It was Donald Tusk who was the first political leader to lead his party to two consecutive terms in office, but the present ruling party, Law and Justice (PiS), has done one better by winning power twice in a row with overall parliamentary majorities, and two consecutive terms for a president backed by the ruling party.
Now, PiS is going for an unprecedented third term. If it succeeds, it will have proven to all its domestic detractors and doubters that it is possible to govern and win while maintaining an independent course of action with regard to Russia, the EU and even the White House.
The key issue here is not what the present government has succeeded in achieving, for instance, strengthening the army, social support, and diversification of energy sources; nor is it about what did not work out such as housing policy and electric cars.
What is most important is the attitude of the present ruling party towards the independence of the Polish state.
Since 1989, successive governments assumed that nothing could be done without the approval of greater powers.
Even though “Finlandization” was abandoned, the march towards NATO and the European Union was one conducted mainly with Poland on its knees.

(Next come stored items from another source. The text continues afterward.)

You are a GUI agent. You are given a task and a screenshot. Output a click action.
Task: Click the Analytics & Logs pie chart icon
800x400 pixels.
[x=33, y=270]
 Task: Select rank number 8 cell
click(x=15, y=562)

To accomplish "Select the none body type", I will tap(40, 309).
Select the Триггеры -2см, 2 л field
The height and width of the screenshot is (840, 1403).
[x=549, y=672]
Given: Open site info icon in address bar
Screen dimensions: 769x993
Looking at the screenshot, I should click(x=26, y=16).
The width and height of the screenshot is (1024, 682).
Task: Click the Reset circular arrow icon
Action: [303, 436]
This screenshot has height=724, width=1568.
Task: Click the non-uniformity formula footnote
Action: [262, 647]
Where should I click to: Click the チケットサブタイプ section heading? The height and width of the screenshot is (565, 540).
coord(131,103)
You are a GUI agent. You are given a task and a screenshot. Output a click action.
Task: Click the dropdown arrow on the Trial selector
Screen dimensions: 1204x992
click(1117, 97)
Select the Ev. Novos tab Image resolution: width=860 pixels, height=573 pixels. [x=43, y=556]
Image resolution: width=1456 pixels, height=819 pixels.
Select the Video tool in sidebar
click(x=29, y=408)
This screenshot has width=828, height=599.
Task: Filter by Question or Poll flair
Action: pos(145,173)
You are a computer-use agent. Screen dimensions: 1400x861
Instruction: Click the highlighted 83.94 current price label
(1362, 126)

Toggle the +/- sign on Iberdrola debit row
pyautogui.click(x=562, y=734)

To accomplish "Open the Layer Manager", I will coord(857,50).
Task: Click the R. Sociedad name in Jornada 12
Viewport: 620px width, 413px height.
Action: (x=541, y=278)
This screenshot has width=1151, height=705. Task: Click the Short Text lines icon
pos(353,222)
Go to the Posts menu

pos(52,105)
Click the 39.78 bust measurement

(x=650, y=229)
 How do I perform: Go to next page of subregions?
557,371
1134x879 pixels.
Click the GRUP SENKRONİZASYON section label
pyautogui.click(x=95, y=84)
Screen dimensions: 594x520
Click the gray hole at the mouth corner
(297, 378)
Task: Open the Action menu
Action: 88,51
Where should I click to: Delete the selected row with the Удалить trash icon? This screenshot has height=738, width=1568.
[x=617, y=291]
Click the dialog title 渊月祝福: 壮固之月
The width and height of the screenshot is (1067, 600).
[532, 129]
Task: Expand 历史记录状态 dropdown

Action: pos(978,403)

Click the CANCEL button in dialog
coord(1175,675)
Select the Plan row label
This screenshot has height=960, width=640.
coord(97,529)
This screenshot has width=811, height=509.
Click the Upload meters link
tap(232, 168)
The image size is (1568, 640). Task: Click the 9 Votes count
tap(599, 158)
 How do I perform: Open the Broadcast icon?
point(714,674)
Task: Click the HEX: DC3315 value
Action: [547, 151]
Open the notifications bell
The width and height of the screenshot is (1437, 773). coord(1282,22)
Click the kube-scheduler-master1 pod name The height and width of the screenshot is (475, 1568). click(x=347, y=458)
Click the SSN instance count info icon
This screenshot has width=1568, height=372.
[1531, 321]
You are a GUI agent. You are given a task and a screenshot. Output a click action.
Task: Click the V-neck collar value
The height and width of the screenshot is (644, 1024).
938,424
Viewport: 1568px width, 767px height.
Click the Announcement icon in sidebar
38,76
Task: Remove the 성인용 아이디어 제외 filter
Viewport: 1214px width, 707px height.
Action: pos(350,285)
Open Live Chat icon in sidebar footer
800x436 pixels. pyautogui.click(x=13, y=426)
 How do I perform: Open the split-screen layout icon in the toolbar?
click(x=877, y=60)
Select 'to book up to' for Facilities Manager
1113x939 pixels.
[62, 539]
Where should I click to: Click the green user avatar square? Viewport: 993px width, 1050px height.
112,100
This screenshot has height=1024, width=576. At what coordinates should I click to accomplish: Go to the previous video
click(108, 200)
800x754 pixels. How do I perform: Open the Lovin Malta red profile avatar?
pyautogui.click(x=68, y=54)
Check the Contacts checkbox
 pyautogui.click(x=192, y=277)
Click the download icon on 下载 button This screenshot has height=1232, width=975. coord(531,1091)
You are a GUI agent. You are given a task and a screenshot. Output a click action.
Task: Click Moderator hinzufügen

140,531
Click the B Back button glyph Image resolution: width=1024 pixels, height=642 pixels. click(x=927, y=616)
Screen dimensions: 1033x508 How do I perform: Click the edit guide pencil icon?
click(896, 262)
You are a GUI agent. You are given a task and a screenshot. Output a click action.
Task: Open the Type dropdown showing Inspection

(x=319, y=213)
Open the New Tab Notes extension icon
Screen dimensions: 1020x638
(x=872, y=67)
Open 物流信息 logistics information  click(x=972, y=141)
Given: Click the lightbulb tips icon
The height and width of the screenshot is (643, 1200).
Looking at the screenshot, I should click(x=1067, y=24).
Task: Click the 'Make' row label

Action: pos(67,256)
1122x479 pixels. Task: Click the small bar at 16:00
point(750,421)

Polish elites did not feel confident enough for Poland to have an independent position of its own. Too many of those elites were descendants of communist Poland who had been conditioned to be submissive.
This lack of confidence in Poland’s potential for sovereignty was a flaw. Just because Poland had painfully lost sovereignty during the partitions — in 1939 and then to the USSR — it was assumed that it was impossible. But the role of a nation’s rulers is to fight for sovereignty and this has at least been done over the last seven years.
And if a third term is secured, it will show the nation and its elites that this quest can succeed. Poland can aspire to sovereignty and make its own way in the world.